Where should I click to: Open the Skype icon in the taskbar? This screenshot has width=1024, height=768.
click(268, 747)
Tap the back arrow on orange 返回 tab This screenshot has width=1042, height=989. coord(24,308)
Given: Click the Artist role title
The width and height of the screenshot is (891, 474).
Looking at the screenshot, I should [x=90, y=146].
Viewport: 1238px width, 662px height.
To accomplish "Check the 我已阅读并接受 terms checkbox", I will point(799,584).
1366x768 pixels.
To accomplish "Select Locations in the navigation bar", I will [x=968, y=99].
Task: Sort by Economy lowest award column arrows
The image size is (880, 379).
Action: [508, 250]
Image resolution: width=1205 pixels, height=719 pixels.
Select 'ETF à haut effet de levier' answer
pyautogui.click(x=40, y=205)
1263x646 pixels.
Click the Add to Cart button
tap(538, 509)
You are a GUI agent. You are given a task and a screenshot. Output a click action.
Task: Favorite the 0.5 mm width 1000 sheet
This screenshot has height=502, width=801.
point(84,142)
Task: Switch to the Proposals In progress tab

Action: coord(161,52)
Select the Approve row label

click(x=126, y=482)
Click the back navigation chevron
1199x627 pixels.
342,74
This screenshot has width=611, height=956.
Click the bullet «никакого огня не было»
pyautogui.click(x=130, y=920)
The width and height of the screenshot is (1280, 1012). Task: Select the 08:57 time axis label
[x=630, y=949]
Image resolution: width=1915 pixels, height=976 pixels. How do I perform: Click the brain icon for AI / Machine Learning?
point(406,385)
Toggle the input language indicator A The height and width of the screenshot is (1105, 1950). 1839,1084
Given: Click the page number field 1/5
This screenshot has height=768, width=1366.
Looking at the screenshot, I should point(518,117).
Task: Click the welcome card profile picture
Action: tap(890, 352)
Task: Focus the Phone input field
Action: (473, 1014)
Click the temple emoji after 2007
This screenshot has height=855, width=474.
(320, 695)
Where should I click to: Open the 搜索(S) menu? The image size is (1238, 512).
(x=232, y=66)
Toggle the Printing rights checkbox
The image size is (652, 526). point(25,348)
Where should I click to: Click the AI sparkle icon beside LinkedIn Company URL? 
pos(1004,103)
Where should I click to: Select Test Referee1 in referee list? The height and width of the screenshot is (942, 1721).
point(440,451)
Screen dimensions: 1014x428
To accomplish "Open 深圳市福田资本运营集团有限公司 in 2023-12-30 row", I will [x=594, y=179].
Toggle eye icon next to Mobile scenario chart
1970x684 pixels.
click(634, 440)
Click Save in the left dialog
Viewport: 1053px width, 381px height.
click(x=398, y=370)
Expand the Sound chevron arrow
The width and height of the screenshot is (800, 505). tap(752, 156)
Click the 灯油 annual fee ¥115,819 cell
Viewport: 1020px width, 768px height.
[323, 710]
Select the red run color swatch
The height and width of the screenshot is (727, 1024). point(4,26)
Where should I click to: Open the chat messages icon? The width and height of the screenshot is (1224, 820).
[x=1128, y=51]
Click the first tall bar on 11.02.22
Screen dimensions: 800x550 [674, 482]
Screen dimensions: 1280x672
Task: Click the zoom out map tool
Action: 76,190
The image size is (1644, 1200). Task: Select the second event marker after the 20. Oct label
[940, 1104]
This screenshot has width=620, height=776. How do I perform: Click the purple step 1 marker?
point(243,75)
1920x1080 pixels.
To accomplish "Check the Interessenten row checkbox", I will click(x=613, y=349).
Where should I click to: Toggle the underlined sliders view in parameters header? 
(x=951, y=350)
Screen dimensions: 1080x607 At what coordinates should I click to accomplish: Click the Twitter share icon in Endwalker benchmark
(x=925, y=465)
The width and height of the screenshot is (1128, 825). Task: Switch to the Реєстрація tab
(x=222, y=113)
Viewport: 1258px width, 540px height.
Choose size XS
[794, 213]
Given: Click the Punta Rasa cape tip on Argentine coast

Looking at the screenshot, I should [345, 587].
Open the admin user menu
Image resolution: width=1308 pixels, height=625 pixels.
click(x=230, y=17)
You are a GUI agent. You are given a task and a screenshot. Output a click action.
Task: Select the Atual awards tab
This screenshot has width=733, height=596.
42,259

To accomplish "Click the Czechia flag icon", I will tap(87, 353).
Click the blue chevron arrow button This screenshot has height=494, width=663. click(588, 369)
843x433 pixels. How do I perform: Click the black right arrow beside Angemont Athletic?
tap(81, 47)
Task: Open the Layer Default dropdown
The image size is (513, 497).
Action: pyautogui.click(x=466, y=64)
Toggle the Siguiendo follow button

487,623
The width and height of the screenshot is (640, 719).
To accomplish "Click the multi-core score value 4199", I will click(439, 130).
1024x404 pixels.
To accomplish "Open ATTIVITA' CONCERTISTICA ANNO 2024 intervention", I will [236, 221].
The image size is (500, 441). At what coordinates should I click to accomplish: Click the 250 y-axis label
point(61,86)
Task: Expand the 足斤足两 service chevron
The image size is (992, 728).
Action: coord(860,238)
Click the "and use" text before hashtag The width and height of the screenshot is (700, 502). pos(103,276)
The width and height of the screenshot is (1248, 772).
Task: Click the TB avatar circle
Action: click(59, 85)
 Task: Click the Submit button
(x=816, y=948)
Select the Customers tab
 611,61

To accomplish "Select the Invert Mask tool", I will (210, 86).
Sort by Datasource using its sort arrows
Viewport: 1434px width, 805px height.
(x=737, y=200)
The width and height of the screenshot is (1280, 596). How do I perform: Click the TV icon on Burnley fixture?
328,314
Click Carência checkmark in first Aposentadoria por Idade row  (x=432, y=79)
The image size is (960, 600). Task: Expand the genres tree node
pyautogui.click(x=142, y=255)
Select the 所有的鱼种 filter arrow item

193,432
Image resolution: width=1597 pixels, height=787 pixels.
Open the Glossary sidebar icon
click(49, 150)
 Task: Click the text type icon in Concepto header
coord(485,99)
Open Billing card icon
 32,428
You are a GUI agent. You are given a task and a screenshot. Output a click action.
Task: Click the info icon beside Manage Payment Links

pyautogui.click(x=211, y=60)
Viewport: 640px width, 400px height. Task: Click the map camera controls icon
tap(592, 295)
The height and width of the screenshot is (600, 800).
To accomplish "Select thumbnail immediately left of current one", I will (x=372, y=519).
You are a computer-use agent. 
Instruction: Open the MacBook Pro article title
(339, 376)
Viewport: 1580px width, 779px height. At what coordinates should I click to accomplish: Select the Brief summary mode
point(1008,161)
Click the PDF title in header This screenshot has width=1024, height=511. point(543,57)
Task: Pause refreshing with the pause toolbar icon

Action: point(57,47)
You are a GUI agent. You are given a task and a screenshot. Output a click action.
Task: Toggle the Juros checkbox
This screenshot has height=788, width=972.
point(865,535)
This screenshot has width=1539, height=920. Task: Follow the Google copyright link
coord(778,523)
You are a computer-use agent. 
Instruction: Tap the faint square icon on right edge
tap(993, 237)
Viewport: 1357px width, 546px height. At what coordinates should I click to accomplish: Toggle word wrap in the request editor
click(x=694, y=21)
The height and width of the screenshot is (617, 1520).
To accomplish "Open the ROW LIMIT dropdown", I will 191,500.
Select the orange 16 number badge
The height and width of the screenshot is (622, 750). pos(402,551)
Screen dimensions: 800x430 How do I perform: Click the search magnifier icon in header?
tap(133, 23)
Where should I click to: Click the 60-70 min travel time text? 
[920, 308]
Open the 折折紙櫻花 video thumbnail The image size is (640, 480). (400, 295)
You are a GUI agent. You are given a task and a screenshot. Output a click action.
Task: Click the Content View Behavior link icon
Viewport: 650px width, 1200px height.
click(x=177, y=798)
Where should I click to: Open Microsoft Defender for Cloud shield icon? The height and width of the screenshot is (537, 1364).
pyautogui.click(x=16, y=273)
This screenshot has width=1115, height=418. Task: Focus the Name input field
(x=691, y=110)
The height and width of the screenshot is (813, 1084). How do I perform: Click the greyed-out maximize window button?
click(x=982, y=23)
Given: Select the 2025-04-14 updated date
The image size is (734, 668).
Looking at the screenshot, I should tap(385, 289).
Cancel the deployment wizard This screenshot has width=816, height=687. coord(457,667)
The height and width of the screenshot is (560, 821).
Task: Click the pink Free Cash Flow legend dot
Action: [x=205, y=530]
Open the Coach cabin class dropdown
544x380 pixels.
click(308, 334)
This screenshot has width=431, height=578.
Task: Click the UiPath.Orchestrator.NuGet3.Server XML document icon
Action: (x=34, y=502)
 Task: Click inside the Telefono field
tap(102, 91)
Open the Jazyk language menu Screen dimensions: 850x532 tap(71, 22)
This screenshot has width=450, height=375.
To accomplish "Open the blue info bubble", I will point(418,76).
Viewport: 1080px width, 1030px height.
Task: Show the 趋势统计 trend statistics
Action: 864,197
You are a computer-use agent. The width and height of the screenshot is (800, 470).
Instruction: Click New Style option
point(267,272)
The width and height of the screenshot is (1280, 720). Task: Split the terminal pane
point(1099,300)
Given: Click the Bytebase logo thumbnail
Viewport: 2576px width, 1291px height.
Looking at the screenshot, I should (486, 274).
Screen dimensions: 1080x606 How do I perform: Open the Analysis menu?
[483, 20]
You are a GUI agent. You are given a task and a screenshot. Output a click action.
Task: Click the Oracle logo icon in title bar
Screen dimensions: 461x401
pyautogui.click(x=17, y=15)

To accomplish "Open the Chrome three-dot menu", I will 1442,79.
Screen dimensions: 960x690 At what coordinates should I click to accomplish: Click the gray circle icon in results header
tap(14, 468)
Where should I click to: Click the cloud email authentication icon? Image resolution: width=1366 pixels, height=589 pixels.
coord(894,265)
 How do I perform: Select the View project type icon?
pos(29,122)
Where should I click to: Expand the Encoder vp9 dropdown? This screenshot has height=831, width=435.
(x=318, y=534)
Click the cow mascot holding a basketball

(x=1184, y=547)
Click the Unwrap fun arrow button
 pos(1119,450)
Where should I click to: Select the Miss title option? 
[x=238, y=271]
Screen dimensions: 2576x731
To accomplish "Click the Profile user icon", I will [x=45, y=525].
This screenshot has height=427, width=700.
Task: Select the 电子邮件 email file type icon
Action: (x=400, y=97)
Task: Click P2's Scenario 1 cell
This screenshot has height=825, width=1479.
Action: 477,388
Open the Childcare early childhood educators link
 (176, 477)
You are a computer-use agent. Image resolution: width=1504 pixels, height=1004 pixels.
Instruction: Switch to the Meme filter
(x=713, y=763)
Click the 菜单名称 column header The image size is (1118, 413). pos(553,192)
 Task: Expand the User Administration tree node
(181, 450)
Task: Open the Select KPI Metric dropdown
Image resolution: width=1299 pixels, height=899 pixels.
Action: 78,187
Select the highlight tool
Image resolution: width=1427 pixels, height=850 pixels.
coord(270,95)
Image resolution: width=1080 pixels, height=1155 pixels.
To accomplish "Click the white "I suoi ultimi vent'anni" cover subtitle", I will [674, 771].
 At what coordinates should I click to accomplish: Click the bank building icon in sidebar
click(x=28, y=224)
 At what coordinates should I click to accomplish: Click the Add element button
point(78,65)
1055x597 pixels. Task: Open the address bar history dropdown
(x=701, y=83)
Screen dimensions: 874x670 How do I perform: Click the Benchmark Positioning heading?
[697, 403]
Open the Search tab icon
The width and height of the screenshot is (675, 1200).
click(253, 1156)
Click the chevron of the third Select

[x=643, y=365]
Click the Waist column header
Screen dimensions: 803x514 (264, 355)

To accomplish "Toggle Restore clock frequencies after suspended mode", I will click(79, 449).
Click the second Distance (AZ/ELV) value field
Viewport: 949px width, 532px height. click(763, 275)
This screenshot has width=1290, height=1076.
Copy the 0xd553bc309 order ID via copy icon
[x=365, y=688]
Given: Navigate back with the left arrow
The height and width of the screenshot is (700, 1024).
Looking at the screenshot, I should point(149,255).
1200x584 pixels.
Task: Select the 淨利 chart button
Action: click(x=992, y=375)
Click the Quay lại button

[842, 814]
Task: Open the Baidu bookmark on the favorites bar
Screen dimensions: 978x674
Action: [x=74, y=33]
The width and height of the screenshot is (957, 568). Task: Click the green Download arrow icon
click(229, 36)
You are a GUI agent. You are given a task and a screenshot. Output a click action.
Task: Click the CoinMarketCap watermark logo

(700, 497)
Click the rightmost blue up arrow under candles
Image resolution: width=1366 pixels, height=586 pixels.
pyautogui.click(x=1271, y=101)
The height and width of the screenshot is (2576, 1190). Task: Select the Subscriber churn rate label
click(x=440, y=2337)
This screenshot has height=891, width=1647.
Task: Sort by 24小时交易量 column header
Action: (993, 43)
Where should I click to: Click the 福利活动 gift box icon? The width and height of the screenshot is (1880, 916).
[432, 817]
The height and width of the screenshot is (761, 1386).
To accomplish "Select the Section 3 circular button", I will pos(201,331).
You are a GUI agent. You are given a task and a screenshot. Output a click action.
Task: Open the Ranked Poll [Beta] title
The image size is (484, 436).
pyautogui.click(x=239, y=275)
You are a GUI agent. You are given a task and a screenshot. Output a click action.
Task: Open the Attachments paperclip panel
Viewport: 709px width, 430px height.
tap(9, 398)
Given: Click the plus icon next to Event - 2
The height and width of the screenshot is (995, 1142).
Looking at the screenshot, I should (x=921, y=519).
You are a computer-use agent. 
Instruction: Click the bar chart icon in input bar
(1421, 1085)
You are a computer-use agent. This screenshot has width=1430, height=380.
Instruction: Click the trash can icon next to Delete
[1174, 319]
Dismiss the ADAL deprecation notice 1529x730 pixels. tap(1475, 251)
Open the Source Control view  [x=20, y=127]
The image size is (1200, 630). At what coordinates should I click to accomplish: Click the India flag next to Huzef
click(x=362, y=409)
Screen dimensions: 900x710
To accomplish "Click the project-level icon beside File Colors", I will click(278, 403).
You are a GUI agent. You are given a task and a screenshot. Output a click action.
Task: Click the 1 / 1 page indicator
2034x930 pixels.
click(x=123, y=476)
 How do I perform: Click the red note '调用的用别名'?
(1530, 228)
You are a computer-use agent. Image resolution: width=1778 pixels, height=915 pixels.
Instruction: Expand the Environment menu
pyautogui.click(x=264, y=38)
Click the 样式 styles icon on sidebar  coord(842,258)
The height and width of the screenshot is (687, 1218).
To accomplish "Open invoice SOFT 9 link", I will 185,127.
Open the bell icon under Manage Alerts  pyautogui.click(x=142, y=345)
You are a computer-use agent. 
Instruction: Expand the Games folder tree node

+===+

PROBLEM DETAILS: Using the listing above, say how many of its lines contain the string "language", giving nothing but the figure.

RESULT FOR THIS TASK: 2